The Real Reason Why Ernie Hudson Got Emotional On The Set Of Ghostbusters: Afterlife
Contains spoilers for "Ghostbusters: Afterlife"
For much of "Ghostbusters: Afterlife," the film's focus is on setting up and exploring the promise of a new generation of Ghostbusters. The film follows the grandchildren of the late Egon Spengler (Harold Ramis) as they find their grandfather's old ghostbusting equipment, and begin to use it to investigate a series of new paranormal disturbances occurring in the town of Summerville, Oklahoma, where Egon fled after leaving New York.
That said, the franchise's iconic theme song is pretty clear about who to contact in the event of such an emergency. So when push comes to shove and Keymaster meets Gatekeeper, the film's rookie group is joined by the only destructors that series villain Gozer has ever known: Peter Venkman (Bill Murray), Ray Stantz (Dan Aykroyd), and Winston Zeddemore (Ernie Hudson), AKA the surviving members of the original Ghostbusters.
Fans of the first "Ghostbusters" should also know that they aren't the only ones whose heartstrings were pulled by the prospect of seeing three of the original four donning their proton packs again. Indeed, for Ernie Hudson, the opportunity to reunite with Aykroyd and Murray on-screen was one he didn't think he'd ever get, and he was determined to soak up every minute of it.
Ernie Hudson had given up hope for a Ghostbusters reunion
"It was cool — just how much I love that family. It was almost spiritual.
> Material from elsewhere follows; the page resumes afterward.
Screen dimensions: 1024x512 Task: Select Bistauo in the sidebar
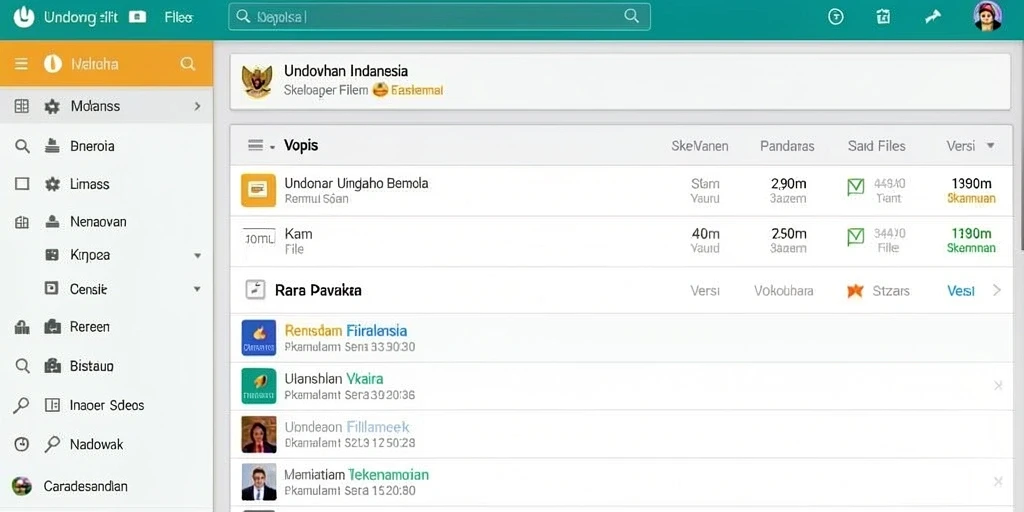pos(92,366)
I didn't cry, but some of those emotions welled up in me," Ernie Hudson recently told The Hollywood Reporter about reuniting with his old co-stars for "Ghostbusters: Afterlife." The actor talked about how amusing it was, and how proud he was, to be taking direction from director Jason Reitman, who he remembers "running around the set at 6 years old" when his father, Ivan Reitman, directed the first "Ghostbusters." But by far the biggest, most moving reunion Hudson experienced on the new film's set was the one he shared with his surviving co-stars.
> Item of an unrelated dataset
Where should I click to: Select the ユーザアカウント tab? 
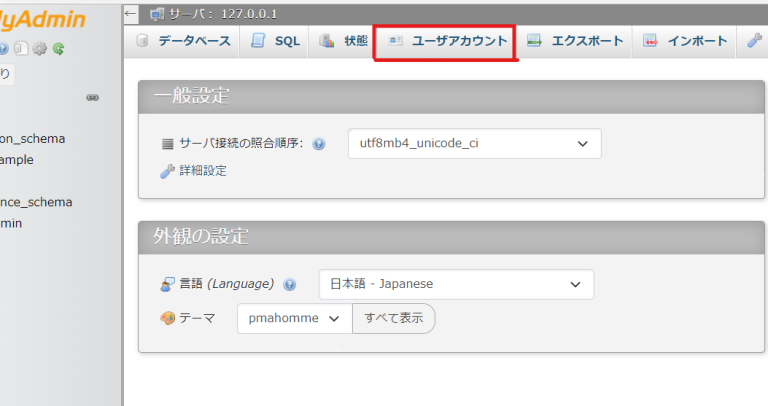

"I had heard, although he never told me this, that Bill [in prior years] did not want to do another one. So I wrapped it up as this will never happen," Hudson told THR. He acknowledged that the original Ghostbusters all worked together on 2009's "Ghostbusters: The Video Game," but said they were never in the same room for that project, which was written in part by Harold Ramis and Dan Aykroyd (via IMDb). While Hudson, Aykroyd, and Bill Murray all made cameo appearances in the 2016 "Ghostbusters" reboot as well, they didn't share any scenes together and did not play their original "Ghostbusters" characters in it. "I had accepted that [a film] was never going to happen," Hudson said.
When the opportunity arrived to work on "Afterlife," Hudson was happy to take the chance to pay homage to the franchise and help bring it to a new generation of viewers. "'Ghostbusters' altered my life in a weird way," Hudson noted. "The way people responded to it and continue to respond to it — it crosses generations. I see little kids who just love the movie."